Active Directory Auditing vs Active Directory Monitoring
IT administrators often tend to think that auditing and monitoring are one and the same. If you've held on the same notion, you are not entirely wrong. However, there are a few key differences between the two, and these differences can mean a lot when you report on the system log data.
Windows auditing is the analysis and detection of changes within AD, Exchange, SQL, and file servers. Windows has included auditing in its offerings since the launch of Windows NT. Auditing can help administrators identify security gaps and implement steps to improve security by analyzing security and systems events. By tracking and, in extension, auditing the activity that happens in computers, administrators can identify cyber threats, help reduce threat surfaces, and stay in line with regulatory industry compliances.

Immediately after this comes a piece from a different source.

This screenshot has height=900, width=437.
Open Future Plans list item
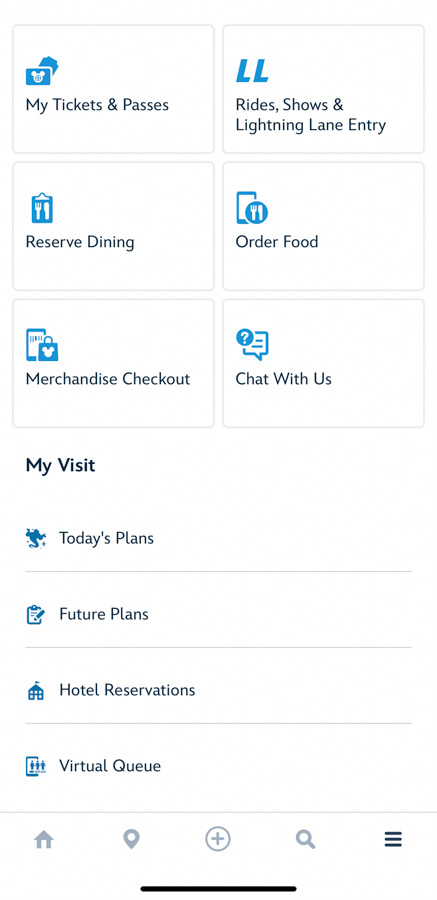tap(218, 614)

These audits generally happen once in a year, where the auditors take a look at the system logs at a point-in-time basis and suggests remedial measures to improve security based on the event and system logs.
However, since auditing only looks at the logs only at the given moment, it cannot be considered as a proactive measure for spotting an attack. To simply put, an audit can help administrators understand how an attack was carried out, but cannot alert them when the attack is taking place. This is where AD monitoring comes in.
AD monitoring is essentially, truly continuous auditing, that can warn administrators of anomalies in the logs, and spot signs of an attack even before it is carried out. Both auditing and monitoring should be used in conjecture by administrators to amp up the security of an organization.